On first reading the books , I was immediately struck by the great change of perspective between "Nausea" and "the Roads to Freedom" trilogy.
Nausea - which from a literary perspective is by far my favourite - takes place completely within Roquentin's consciousness and is concerned (I think!) with the contradiction between the reality of world and the way humans believe it is structured. For example, Roquentin believes initially that reality consists of Platonic essences, the Autodidact thinks knowledge is structured alphabetically in the form of a library collection and Annie believes that life comprises a series of 'perfect moments'. All are shown to be false .
With Roads to Freedom Sartre moves out from the individual philosophical consciousness into the world of the human tragedy and politics. I haven't read a critique of any of the books but I think a close reading of the trilogy would reveal the genisis of Sartre's move away from Being and Nothingness towards the Critique.
I too found 'The Reprieve' a hard read. I know he borrowed the switching viewpoint from Dos Pasos, but I wondered whether he hadn't adopted the style to keep the reader constantly focussed on the devloping narratives. If you don't keep the various narrative strands in memory, then you have to flip back to remind yourself of what had happened previously.
On a more philosophical level, the narrative encompasses a series of multiple consciousness functioning simultaneously; something that Being and Nothingness allows for but does not replicate.
I'd be interested to hear what his aims were in writing the books.

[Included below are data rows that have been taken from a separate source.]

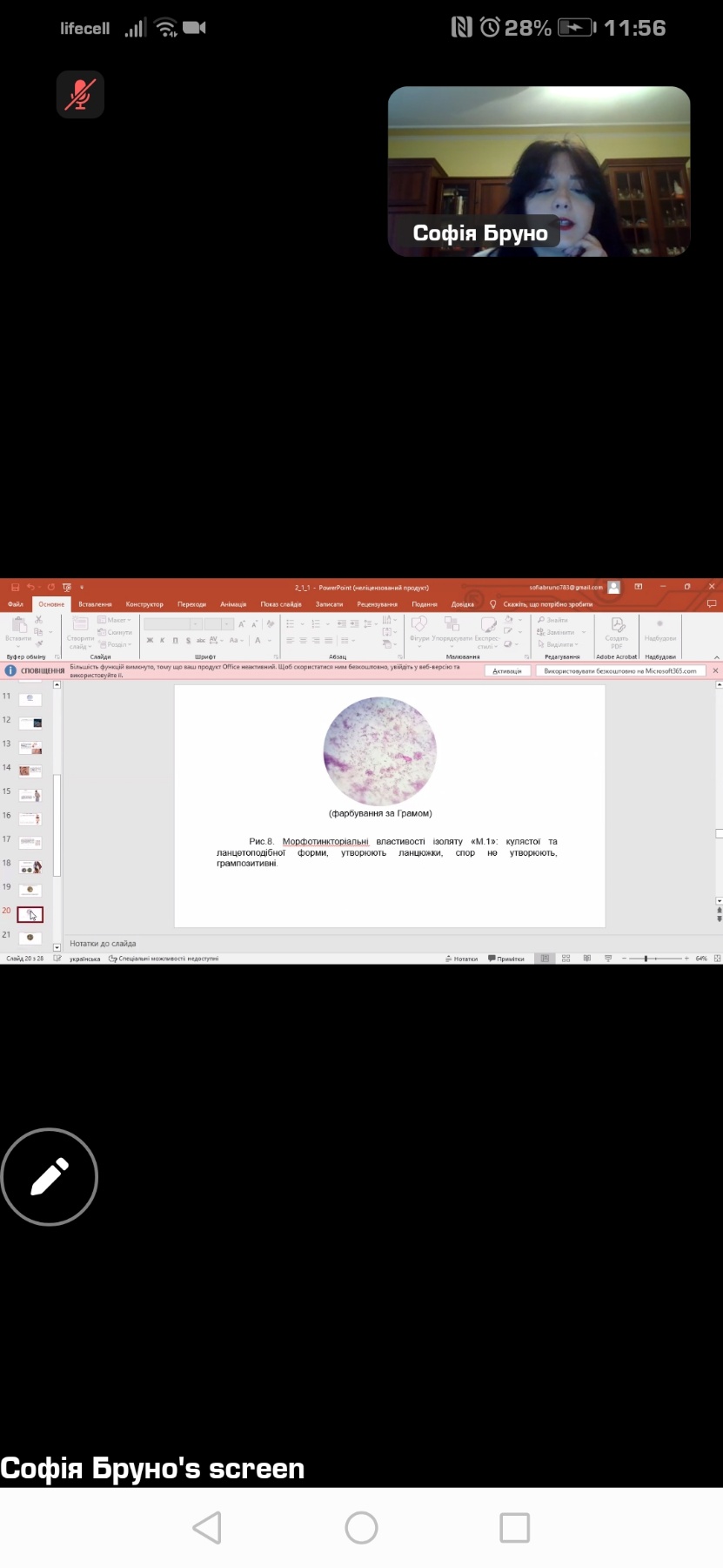Click the Активація button

pos(507,671)
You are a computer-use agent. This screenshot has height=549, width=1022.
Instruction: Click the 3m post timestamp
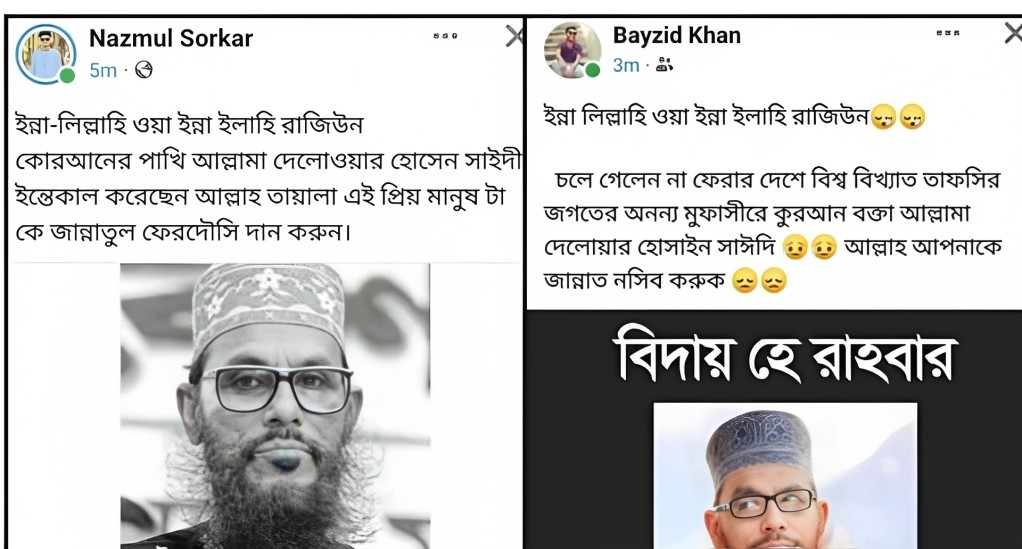pyautogui.click(x=626, y=65)
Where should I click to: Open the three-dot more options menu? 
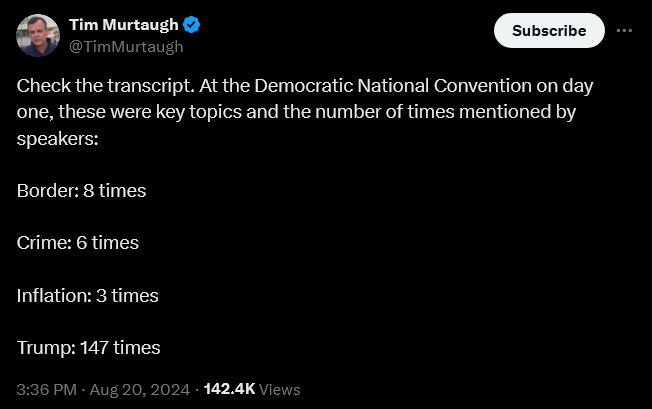click(624, 30)
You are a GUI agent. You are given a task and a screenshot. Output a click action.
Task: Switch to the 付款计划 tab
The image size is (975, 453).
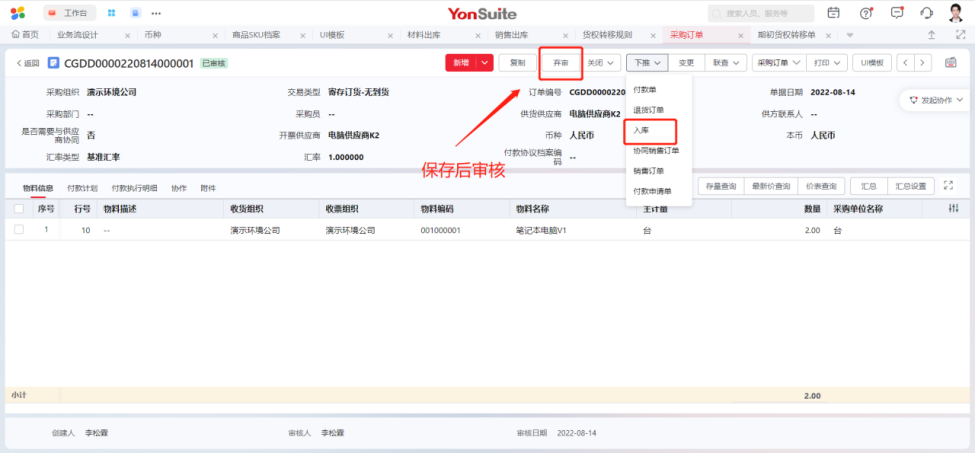(x=82, y=188)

, "scarey1917" <scarey1917@y...> wrote:
> I'm re-reading Sartre's trilogy of novels "The Roads to Freedom." I
> liked the first installment: "The Age of Reason." It takes place over a
> three day period, and is written in a tradition way, with events taking
> place one after another. But in the second volume, "The Reprieve", he
> changes style. There he's into a "stream of consciousness" and a
> "simultaneous" mode that drives the reader crazy. In the course of a
> single sentence, for example,the scene might shift from one character
> to another. Often times one doesn't know which character's head one is
> in. I keep thinking to myself: if I'm going to work this hard reading a
> book, it ought to be nonfiction! Any observations on these books?